2013 07 19 09 40 33 821 2013 07 19 Shinska 200

For Ryan Shinska, DDS, moving to Uganda to provide dental care for the poor is a matter of putting his Christian faith into action. The young dentist will work in a clinic in Jinja, where most of the residents have never seen a toothbrush, never mind a dentist.

On his second trip there five months ago, Dr. Shinska saw a boy trying to clean his teeth with twine.

"Toothbrushes are kind of a foreign thing," he told DrBicuspid.com. "Lots of people there are walking around in a lot of pain because there's no access to care. They try to take out teeth and leave the roots in. It's pretty common. But I have the tools and resources to do something about it."

Dr. Shinska treats a young Ugandan boy.Dr. Shinska treats a young Ugandan boy.
Dr. Shinska treats a young Ugandan boy.

Now he's going back again -- this time to stay. Dr. Shinska leaves next week to work in Hope Smiles Uganda, a clinic in Jinja, a large town on the shores of Lake Victoria in the landlocked, central African country.

"It's indefinite," he said. "It could be two or three years; it could be 20 or 30 years. I'm taking it one step at a time and see what God does with it."

Dr. Shinska's Christian faith plays a big part in the way he wants to live his life and use his training.

"I definitely believe in Christ; he's the reason I get up every morning," he said. "Because of the blessings and education I've been given, this makes sense -- to serve the poorest of the poor, those who wouldn't get treated otherwise."

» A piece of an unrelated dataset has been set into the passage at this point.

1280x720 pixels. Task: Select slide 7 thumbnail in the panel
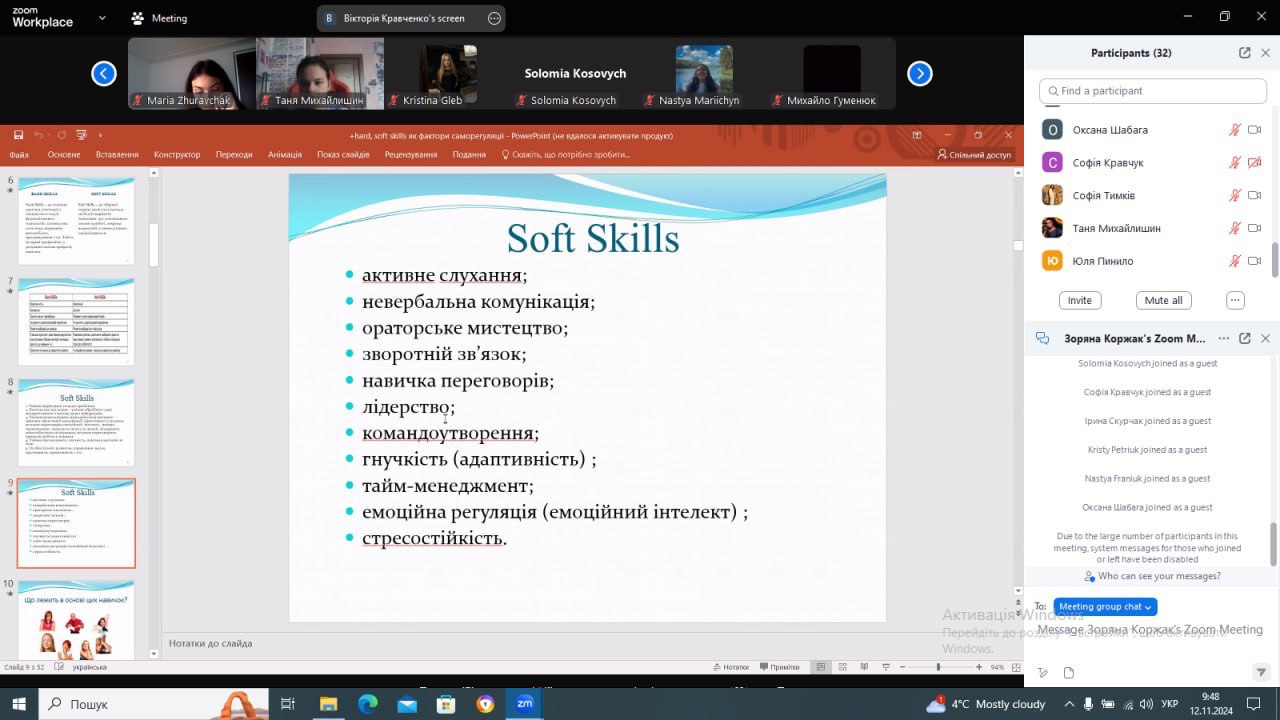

“Because of the blessings and education I've been given, this makes sense.”
— Ryan Shinska, DDS

Dr. Shinska, 30, who graduated from the University of Michigan School of Dentistry in 2010, traveled to Uganda last year with a team of dentists as a part of an outreach program to provide oral care to children and educate them about dental hygiene.

"I wanted to go on a mission trip, see the world, and help people," he said.

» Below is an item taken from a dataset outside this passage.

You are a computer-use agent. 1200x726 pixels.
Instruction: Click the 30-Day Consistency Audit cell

Since he graduated, Dr. Shinska has worked at a clinic serving poor kids in Baton Rouge, LA. He also did an outreach trip to Kenya during dental school, but it was two missions to Uganda with a group called Amazima ("truth" in Ugandan) Ministries that cemented his path.

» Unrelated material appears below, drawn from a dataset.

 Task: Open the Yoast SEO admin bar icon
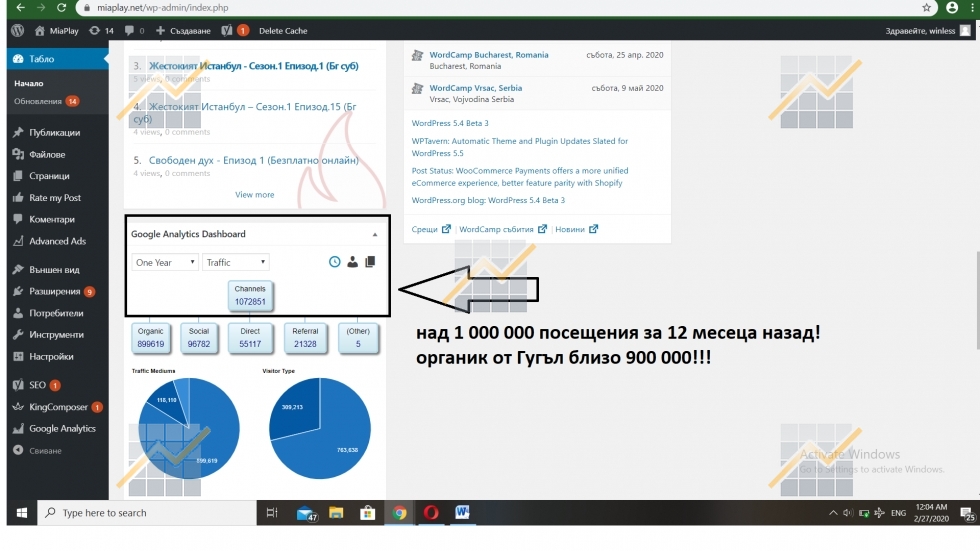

He speaks "bare bones" Ugandan, but he'll have translators. The official language is English, but the kids can't speak it, Dr. Shinska explained. There are a handful of Westerners there, and everyone he knows is a missionary.

His new mission: to connect with communities throughout the country and enable Ugandans to provide oral healthcare services to their own communities. "It's about empowering people," Dr. Shinska said.

Ultimately, Dr. Shinska hopes to create a dental school to train Ugandans. The country has one dental school in Kampala, the capital city.

Although Jinja has a Ugandan dentist, most residents can't afford to go there. "People with money get care," he said.

Dr. Shinska will work with nongovernmental organizations (NGOs) and ministries to care for the children. He has successfully raised more than the original $50,000 needed to get his project off the ground.

"It's super important to understand the culture and learn the value systems so I can effectively reach the community," he noted.

Uganda seems safe, unlike the strife and unrest that plague many African countries, Dr. Shinska said.

"I won't be going out at night to clubs or anything," he laughed. "But I feel safer during the day in Uganda than I did coaching football at night in Baton Rouge. It's definitely not suburban America with picket fences, but it's not Rwanda or the war zone it's made out to be."

His parents are a bit worried about their son going so far away.

"I have good parents -- they're very supportive and I definitely have their blessings," Dr. Shinska said. "They're a little worried about their kid, but you gotta live life by what you feel in your heart."